Controlling Hypotension in Anesthetized Patients

Controlling Hypotension in Anesthetized Patients

By Noel Salazar, VMS CCU Nurse (Dublin)
Hypotension in anesthetized patients is not a rare occurrence although it can be a potentially serious one. When noting low blood pressures, recognition of these abnormal values is only one aspect of anesthetic monitoring. It is what you as a technician, now do with this information that is important. The following is a brief synopsis of the steps to take in such situations, as we aim to bring our patients back to more desired levels. Please keep in mind a few key points:

  • The main goal when monitoring blood pressures (and thus perfusion) is to maintain normal systolic, diastolic, MAP, and heart rate values, while keeping the patient on as minimal anesthesia as possible.
  • Hypotension under anesthesia is usually an acute problem, and thus we should be expecting an acute resolution.
  • Isoflorane is the most frequent culprit of vasodilation and its resulting hypotension.
  • Blood pressure values below 60-70mmHg for MAP can be considered hypotensive. When a Doppler is being used consider a systolic value less than 80mmHg hypotensive.

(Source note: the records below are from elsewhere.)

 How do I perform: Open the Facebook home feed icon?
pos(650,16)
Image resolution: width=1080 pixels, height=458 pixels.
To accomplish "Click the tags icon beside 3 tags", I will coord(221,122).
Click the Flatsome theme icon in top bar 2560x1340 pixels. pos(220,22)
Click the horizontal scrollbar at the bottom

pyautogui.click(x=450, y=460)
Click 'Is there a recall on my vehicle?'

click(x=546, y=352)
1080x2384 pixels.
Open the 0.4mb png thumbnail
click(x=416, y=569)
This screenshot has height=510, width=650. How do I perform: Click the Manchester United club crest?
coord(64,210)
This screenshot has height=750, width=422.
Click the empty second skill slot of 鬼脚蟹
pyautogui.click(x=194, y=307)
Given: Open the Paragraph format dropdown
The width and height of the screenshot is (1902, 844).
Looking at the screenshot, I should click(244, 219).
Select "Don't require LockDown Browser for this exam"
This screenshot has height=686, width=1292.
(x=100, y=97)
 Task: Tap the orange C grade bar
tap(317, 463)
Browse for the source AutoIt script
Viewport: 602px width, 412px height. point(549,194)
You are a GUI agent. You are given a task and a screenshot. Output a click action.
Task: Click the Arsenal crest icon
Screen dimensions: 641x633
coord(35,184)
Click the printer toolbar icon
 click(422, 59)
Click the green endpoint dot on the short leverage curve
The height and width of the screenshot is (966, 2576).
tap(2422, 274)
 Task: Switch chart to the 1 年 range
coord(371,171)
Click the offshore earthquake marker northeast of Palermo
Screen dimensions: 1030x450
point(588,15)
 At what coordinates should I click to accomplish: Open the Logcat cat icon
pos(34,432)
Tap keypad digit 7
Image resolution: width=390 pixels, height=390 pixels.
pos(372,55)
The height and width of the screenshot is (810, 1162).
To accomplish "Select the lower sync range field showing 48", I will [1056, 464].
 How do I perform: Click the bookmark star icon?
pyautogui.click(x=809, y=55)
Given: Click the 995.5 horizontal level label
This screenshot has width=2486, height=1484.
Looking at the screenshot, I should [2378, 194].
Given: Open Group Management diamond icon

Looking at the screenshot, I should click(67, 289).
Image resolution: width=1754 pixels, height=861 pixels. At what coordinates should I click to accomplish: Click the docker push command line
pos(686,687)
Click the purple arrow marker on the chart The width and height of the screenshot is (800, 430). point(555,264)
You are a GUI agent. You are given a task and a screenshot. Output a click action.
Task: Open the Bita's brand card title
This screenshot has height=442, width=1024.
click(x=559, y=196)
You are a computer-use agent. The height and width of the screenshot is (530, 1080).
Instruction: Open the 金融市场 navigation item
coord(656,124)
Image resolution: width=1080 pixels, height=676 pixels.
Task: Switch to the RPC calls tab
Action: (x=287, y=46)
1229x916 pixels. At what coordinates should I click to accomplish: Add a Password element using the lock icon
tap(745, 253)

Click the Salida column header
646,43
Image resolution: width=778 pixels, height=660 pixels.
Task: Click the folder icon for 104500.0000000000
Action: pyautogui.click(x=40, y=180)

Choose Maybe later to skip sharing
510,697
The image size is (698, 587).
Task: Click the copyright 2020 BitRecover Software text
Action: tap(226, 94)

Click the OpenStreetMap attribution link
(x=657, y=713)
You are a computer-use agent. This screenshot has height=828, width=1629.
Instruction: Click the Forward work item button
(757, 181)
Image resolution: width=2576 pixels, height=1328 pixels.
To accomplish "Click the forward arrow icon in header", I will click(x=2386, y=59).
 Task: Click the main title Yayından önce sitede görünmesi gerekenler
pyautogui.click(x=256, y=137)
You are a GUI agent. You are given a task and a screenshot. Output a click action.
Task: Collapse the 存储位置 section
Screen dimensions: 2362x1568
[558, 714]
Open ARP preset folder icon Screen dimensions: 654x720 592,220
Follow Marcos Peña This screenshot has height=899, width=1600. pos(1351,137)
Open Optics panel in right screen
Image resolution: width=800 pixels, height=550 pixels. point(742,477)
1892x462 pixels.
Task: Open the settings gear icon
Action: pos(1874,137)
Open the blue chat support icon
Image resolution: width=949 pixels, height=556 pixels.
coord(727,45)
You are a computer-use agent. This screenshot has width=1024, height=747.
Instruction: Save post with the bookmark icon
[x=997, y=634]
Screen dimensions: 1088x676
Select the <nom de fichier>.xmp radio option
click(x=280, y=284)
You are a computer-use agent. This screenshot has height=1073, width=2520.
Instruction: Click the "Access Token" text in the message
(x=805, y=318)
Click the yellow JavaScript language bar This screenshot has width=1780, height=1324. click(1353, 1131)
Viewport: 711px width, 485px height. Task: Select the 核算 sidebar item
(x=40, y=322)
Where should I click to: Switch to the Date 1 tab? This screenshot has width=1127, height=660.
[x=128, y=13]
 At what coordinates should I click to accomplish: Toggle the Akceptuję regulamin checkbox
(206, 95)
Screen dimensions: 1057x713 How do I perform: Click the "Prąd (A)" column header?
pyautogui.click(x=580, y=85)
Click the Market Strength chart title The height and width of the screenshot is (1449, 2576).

Initially, proper cuff size and placement is necessary to insure accurate readings. To accomplish this make sure the width of the cuff is approximately 40% of the limb circumference. Excessively wide cuffs will result in lower pressure readings, and excessively narrow cuffs will result in higher pressure readings. For placement, the mid-foreleg will give the most consistent results. Do not hesitate to try other locations as needed (the base of the tail for example).
When you first notice a low pressure reading the ideal place to start is by checking the anesthetic depth of your patient (using palpebral reflex/jaw tone/etc. as your guideline). If your patient is too deep, simply reduce your isoflurane levels. By reducing isoflurane’s vasodilating affect you can often achieve a quick, simple, and easy resolution.
If anesthetic depth is appropriate and you still have subnormal values, the next step is to check the heart rate. If the heart rate is low, it is advisable to administer atropine or glycopyrrolate to compensate. The nurse should monitor for a quick response in both the heart rate and blood pressures. If you are still not satisfied with the blood pressure values, it is time to consider some type of additional fluid support.
Every practice will approach this differently. As a general guideline VSA/VMS staff will often start by doubling the patients fluid rate (for whatever crystalloid is being used) for 10 minutes. If there is no response, a bolus of either a crystalloid (10-20 ml/kg), or a colloid such as Hetastarch (5-10ml/kg) may produce the desired effect. Another method may be to introduce an opioid which will allow you to safely reduce your isoflurane (and hopefully the vasodilation), but keep the patient sedate enough to maintain proper anesthetic depth. This can be accomplished by using single dose’s, or a fentanyl bolus if this is already being used. If none of the above work, consider a CRI of dopamine or dobutamine, depending on your clinician’s preference. Both drugs have a positive inotropic effect, however, dopamine’s effect can vary depending on dosage. Always have these ready for immediate access, or made ahead of time if you suspect a case will warrant it.
Of course, there are so many more variables when dealing with anesthesia, that it makes it unpredictable and difficult at times. The above guidelines are a good place to start when establishing a protocol that may suit your clinic better. You should remember to look for quick results, and then proceed to another treatment if you don’t get any. Blood pressure monitoring is one of the most important aspects of anesthetic monitoring. Do your best to maintain normal values for your patient, and try not to raise YOUR blood pressure too much while attempting to raise theirs! Problem solving is often easier than you think. Good luck!